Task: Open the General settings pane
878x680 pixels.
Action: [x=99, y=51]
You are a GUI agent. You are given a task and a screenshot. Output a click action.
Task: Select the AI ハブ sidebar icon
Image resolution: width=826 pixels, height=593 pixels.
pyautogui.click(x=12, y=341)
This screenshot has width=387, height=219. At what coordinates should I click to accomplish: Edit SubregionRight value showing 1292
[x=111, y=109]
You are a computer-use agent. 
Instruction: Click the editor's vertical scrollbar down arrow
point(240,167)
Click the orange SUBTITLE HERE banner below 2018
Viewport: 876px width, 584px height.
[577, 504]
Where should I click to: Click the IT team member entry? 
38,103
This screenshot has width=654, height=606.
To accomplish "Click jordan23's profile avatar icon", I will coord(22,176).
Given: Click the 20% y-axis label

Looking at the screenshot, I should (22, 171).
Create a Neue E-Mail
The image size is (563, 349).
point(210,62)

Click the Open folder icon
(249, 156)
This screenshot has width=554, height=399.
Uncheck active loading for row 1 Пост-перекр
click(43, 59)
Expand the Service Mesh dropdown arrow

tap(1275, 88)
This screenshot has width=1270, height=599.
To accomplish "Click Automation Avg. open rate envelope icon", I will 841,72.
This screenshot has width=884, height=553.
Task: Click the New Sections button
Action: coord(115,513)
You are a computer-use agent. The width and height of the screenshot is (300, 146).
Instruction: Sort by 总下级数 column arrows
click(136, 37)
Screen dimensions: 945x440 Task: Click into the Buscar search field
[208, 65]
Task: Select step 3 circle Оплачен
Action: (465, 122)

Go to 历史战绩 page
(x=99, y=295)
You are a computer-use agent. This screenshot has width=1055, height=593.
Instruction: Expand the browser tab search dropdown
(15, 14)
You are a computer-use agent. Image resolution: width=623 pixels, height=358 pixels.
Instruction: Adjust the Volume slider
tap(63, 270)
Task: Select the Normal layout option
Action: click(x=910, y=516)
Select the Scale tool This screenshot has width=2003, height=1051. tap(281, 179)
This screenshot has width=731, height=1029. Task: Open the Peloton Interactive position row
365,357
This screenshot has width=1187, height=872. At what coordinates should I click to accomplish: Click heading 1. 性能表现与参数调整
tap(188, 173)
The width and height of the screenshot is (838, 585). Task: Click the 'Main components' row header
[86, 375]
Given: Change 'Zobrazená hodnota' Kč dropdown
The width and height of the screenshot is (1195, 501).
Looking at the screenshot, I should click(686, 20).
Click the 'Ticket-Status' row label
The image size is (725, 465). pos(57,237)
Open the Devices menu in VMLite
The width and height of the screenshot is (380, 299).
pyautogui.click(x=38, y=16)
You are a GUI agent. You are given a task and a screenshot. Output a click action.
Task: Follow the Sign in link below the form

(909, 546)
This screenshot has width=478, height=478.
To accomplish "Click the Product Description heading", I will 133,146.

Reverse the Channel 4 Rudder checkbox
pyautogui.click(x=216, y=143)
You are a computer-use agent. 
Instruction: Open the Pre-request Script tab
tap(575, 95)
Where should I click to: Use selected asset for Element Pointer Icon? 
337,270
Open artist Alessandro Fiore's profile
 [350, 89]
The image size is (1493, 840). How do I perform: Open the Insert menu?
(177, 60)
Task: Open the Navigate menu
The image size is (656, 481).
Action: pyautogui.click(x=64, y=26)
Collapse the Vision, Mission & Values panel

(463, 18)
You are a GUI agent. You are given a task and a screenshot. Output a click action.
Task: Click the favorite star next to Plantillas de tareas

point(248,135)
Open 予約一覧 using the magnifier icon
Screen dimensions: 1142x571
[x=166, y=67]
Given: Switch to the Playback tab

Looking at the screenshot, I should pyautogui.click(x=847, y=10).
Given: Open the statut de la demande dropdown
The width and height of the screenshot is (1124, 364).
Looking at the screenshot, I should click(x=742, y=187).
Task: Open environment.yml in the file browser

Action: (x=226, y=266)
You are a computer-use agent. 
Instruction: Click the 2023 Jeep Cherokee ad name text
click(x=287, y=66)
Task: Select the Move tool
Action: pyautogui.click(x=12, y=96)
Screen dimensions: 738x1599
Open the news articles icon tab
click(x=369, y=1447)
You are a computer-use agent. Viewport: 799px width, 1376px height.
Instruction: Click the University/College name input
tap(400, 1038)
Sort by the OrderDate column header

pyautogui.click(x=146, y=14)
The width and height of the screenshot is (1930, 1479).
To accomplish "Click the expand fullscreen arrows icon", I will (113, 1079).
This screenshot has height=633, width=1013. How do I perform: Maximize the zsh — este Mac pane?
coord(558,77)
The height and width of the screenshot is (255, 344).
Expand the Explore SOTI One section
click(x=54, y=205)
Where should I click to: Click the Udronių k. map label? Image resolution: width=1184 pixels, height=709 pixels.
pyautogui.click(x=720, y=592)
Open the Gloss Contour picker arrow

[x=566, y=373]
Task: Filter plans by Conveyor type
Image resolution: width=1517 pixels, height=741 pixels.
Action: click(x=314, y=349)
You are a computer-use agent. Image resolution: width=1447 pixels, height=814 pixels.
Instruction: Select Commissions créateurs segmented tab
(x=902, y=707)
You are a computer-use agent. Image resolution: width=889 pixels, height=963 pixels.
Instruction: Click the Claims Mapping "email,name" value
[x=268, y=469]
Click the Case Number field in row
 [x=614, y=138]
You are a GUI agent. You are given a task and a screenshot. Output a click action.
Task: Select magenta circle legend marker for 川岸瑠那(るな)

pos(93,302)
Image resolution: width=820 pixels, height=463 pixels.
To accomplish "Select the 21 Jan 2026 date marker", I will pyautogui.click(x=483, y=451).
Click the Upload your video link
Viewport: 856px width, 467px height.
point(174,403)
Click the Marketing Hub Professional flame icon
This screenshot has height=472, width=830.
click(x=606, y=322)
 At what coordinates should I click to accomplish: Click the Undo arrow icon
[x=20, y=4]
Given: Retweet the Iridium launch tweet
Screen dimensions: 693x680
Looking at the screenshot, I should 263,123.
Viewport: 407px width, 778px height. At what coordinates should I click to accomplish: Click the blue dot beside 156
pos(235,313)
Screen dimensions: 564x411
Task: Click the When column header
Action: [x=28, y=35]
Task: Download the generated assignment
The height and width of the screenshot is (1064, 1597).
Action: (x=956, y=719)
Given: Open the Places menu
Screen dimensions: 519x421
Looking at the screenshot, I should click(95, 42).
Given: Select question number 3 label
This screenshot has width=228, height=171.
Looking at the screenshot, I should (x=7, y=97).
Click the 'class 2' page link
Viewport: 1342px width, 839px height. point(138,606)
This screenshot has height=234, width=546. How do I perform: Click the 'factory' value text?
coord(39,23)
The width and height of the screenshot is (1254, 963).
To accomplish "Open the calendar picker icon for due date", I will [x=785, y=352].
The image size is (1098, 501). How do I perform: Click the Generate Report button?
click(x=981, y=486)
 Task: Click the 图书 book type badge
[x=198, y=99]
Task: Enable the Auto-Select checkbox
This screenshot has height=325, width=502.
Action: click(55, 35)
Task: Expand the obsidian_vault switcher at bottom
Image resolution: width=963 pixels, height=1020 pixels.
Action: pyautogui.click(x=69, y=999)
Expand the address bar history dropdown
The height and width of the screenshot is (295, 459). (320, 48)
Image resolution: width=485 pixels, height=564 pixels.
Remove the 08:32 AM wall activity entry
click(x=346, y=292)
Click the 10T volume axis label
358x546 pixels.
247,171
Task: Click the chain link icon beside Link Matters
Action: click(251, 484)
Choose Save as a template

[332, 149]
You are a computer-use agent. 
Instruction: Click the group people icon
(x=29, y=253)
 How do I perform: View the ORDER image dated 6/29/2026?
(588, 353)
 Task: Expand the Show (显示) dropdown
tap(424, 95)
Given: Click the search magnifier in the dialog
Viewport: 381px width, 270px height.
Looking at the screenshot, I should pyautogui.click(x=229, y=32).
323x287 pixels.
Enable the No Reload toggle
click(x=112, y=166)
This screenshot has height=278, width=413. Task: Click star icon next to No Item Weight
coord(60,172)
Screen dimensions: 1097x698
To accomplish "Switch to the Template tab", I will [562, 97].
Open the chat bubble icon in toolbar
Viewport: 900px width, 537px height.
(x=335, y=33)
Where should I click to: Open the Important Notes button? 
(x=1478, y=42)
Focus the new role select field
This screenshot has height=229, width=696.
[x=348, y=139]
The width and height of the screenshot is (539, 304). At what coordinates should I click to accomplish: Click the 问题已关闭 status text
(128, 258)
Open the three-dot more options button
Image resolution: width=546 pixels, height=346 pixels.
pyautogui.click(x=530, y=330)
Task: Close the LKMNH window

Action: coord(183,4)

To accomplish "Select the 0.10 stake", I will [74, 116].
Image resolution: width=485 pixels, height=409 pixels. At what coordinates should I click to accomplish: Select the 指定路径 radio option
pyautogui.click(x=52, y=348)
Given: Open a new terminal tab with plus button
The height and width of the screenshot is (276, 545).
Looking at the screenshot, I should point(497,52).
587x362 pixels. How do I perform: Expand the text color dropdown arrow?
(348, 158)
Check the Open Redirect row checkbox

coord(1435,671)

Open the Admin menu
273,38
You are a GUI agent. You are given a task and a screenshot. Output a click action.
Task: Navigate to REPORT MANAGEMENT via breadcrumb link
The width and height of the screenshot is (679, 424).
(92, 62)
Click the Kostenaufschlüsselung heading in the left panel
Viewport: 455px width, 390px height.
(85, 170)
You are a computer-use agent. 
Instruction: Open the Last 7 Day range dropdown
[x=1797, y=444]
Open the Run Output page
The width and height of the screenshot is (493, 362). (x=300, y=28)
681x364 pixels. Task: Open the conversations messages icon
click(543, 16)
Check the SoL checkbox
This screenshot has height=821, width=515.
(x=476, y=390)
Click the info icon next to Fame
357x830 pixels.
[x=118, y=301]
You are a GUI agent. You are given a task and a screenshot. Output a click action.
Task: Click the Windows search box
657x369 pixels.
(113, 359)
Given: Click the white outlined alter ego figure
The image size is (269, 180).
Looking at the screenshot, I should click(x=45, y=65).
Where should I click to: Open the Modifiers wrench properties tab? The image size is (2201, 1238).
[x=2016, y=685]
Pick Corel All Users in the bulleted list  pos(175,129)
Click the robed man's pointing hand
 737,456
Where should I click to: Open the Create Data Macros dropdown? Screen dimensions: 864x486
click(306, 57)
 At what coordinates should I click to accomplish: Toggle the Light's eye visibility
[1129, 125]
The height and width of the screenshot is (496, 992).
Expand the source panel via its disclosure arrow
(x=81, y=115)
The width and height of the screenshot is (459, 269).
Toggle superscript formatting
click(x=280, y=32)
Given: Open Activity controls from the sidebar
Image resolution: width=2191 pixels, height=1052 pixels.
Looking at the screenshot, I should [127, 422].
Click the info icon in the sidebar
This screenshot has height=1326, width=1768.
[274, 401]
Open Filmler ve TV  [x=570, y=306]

::::

WHAT TO PRODUCE: Edit the entries from the line with "The width and height of the screenshot is (1930, 1479)." up to and including the line with "Action: click(x=314, y=349)" by replacing "Conveyor" with "Forklift", leaving everything else unchanged, and output only those lines.

CORRECT RESULT:
The width and height of the screenshot is (1930, 1479).
To accomplish "Click the expand fullscreen arrows icon", I will (113, 1079).
This screenshot has height=633, width=1013. How do I perform: Maximize the zsh — este Mac pane?
coord(558,77)
The height and width of the screenshot is (255, 344).
Expand the Explore SOTI One section
click(x=54, y=205)
Where should I click to: Click the Udronių k. map label? Image resolution: width=1184 pixels, height=709 pixels.
pyautogui.click(x=720, y=592)
Open the Gloss Contour picker arrow

[x=566, y=373]
Task: Filter plans by Forklift type
Image resolution: width=1517 pixels, height=741 pixels.
Action: click(x=314, y=349)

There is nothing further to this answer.